Repeat only the lines below from the one containing "Screen dimensions: 1335x697" through the one containing "Task: Click the user avatar circle numbered 2", inclusive, exactly as written.

*Source material*
--- START ---

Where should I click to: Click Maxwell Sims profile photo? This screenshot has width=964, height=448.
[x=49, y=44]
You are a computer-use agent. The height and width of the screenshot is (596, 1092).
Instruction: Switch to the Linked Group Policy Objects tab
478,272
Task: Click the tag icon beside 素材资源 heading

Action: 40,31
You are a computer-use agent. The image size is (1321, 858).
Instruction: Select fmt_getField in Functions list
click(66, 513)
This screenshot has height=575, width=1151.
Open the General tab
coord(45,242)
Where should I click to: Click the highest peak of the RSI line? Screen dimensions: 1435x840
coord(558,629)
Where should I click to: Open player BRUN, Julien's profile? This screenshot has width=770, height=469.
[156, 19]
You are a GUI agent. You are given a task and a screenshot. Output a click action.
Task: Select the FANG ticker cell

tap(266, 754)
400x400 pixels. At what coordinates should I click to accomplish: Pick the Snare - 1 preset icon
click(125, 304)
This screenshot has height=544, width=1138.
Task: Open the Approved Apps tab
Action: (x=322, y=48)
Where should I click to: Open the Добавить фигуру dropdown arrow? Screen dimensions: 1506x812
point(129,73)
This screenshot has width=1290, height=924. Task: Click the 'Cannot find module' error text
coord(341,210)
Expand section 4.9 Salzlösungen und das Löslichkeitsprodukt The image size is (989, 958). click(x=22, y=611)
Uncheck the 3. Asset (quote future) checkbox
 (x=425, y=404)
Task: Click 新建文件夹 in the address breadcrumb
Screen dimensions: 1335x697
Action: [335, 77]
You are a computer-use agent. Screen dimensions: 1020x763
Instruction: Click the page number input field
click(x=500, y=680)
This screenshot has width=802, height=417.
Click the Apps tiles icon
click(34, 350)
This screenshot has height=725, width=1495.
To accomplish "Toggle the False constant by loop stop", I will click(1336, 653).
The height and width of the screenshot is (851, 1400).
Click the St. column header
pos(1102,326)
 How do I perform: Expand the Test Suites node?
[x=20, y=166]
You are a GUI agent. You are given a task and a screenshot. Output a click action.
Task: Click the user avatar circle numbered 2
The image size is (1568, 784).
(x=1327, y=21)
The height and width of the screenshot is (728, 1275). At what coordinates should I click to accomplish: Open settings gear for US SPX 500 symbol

--- END ---

*Solved problem*
Screen dimensions: 1335x697
Action: [335, 77]
You are a computer-use agent. Screen dimensions: 1020x763
Instruction: Click the page number input field
click(x=500, y=680)
This screenshot has width=802, height=417.
Click the Apps tiles icon
click(34, 350)
This screenshot has height=725, width=1495.
To accomplish "Toggle the False constant by loop stop", I will click(1336, 653).
The height and width of the screenshot is (851, 1400).
Click the St. column header
pos(1102,326)
 How do I perform: Expand the Test Suites node?
[x=20, y=166]
You are a GUI agent. You are given a task and a screenshot. Output a click action.
Task: Click the user avatar circle numbered 2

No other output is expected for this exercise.